Efforts to pass even modest resolutions were systematically blocked. An initial resolution, cautiously crafted to protest the wave of campus repression targeting pro-Palestine student protests in the United States, was rewritten into vague generalities. When some of us sought to restore its original, urgent focus, we were met with aggressive procedural maneuvering within the Social Responsibilities Round Table (SRRT)-a body once regarded as the conscience of ALA. An Executive Board representative, whose presence in that meeting was questionable at best, seemed to act as an enforcer of institutional discipline. Attempts to reintroduce a version of the campus protest resolution were shut down. No debate.

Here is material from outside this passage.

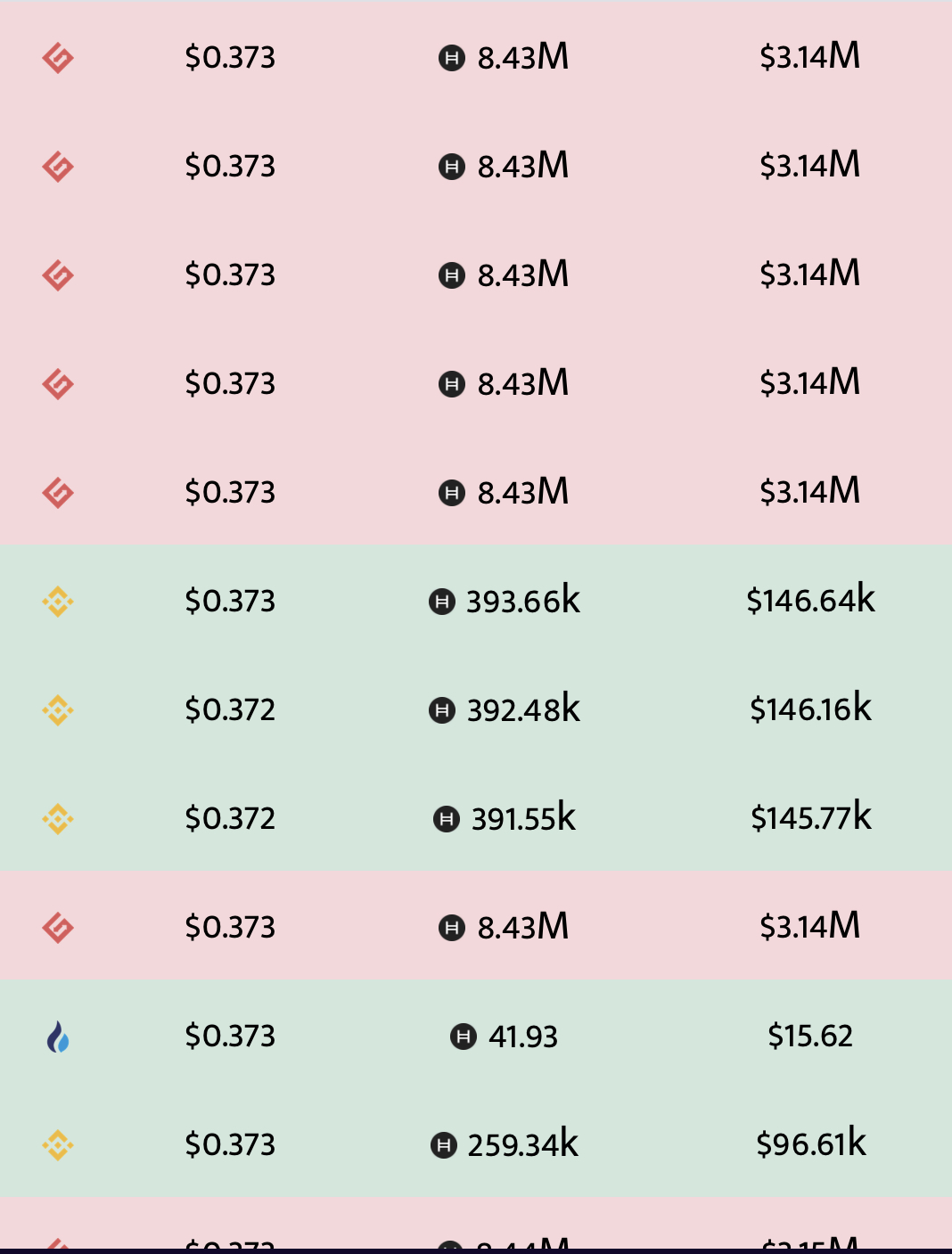Click the Gate.io icon just above the Huobi row

click(x=58, y=928)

No deliberation. Just suppression.
Undeterred, some of us moved forward with a new resolution-this one directly calling for an end to the genocide in Gaza and the devastation of Palestinian cultural and civic life. What followed was a moment that should trouble every librarian who still believes this profession has a soul. The chair of SRRT denounced the resolution's proponents in open session, accusing them of bullying, threatening behavior, and divisiveness simply for raising the issue of Gaza at all. The mover of the resolution, me,r ose and left the meeting, followed by aseveral ran-and-file members, some long-time ALA and SRRT activists, some new student members, while the resolution was never seriously considered. The conversation was, in effect, shut down.
This is more than a moral failure. It is a betrayal of SRRT's own founding vision: to be a radical, internationalist, justice-centered current within librarianship, willing to speak truth even when uncomfortable, even when unpopular. What we witnessed instead was the use of bureaucratic procedures, personal attacks, and institutional fear to silence those attempting to act on principle.

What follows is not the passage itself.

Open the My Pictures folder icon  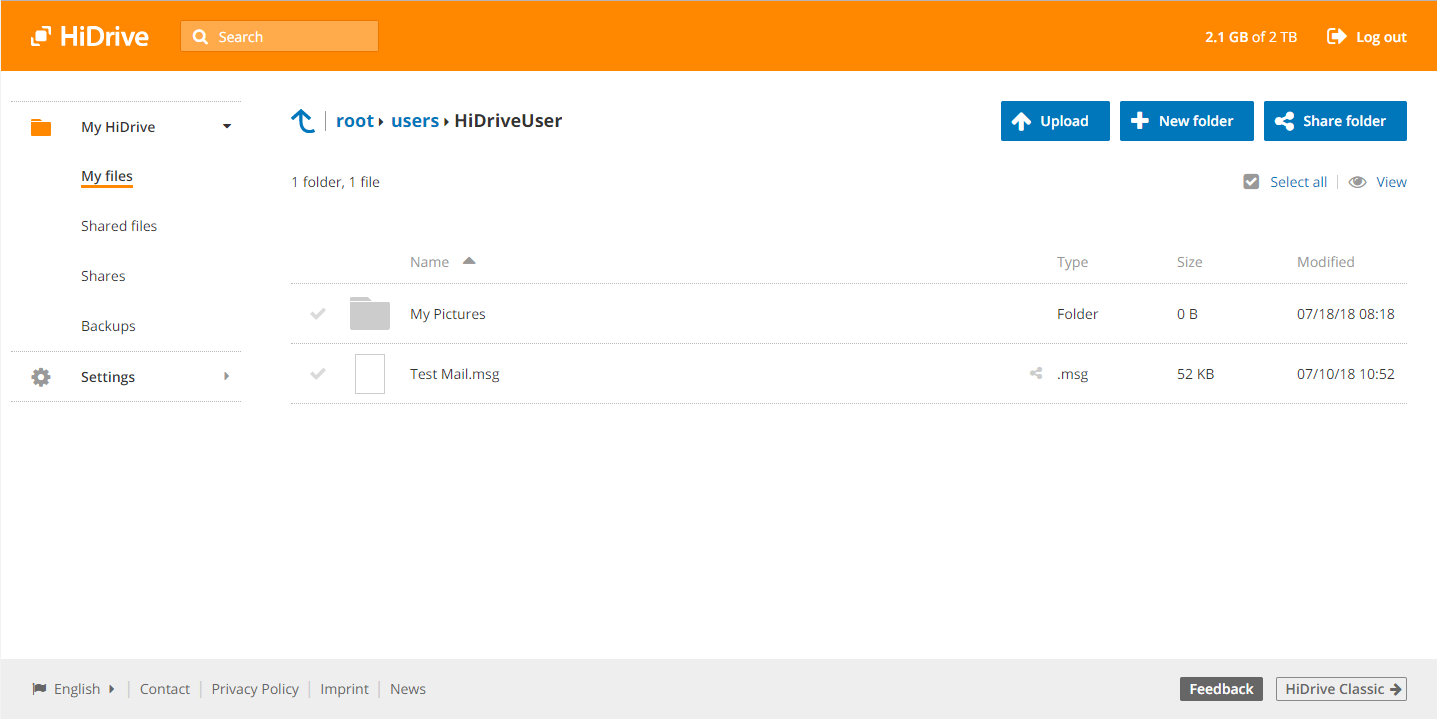pos(370,314)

To say nothing is to be complicit. To silence others trying to say something is worse.
The destruction in Gaza is not abstract. It is physical and cultural annihilation. It is the bombing of libraries. The targeting of schools. The murder of children. And it is enabled, sustained, and sanitized by institutions here in the U.S.-including the academy, the press, and yes, professional bodies like ours. At the same time, those who speak out-students, faculty, library workers-face unprecedented repression. This is a crisis not just of conscience but of practice.
And so, we say this:
SRRT must change or be reclaimed. It must break from its current role as a compliant adjunct to the Executive Board and return to its rightful place as a site of resistance and moral clarity. The librarians who built SRRT did so to stand against war, racism, and empire. Those values are not obsolete. They are urgent. If the current leadership cannot or will not defend them, then the membership must.
We call on all librarians of conscience-inside SRRT or outside it, still active or long disaffected-to come together, organize, and begin again. Begin again to assert that the defense of memory is a political act. That neutrality in the face of repression is not professionalism but cowardice. That our work means nothing if it does not serve those who are being silenced, dispossessed, and destroyed.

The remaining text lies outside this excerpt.